> WORK INSTRUCTION
When the line with "Viewport: 961px width, 1155px height." is found, repeat it and all lines that follow it exactly, stopping at the end of the listing.

> LISTED RECORDS
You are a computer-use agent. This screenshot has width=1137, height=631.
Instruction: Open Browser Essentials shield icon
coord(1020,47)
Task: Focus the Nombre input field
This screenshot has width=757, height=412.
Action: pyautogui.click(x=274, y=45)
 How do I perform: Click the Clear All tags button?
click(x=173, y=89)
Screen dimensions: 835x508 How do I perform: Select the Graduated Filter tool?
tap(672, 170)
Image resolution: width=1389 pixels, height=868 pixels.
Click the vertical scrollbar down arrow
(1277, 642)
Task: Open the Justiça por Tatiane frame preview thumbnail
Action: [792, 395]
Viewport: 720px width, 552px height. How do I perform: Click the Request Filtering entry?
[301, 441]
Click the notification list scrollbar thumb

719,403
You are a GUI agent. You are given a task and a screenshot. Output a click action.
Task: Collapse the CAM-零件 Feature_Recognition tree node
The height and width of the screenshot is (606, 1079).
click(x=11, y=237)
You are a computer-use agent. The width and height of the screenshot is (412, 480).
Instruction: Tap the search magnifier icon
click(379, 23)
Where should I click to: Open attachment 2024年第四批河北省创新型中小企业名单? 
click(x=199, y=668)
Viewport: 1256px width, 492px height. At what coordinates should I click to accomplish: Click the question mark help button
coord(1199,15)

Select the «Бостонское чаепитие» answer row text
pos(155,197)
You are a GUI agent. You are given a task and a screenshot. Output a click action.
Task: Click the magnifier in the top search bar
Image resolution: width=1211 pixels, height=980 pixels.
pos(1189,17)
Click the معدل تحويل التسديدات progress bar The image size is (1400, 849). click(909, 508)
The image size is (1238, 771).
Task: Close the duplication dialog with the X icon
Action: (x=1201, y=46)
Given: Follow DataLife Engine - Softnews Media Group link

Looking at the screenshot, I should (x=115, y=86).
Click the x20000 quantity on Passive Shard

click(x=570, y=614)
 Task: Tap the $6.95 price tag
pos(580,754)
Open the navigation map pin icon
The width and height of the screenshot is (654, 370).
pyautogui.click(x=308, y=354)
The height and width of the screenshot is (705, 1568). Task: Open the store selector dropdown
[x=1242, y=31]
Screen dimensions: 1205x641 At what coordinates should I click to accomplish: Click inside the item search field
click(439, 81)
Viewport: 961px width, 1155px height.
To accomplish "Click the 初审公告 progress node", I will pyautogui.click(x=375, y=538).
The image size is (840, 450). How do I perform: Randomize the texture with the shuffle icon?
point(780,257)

> PROBLEM SOLUTION
Viewport: 961px width, 1155px height.
To accomplish "Click the 初审公告 progress node", I will pyautogui.click(x=375, y=538).
The image size is (840, 450). How do I perform: Randomize the texture with the shuffle icon?
point(780,257)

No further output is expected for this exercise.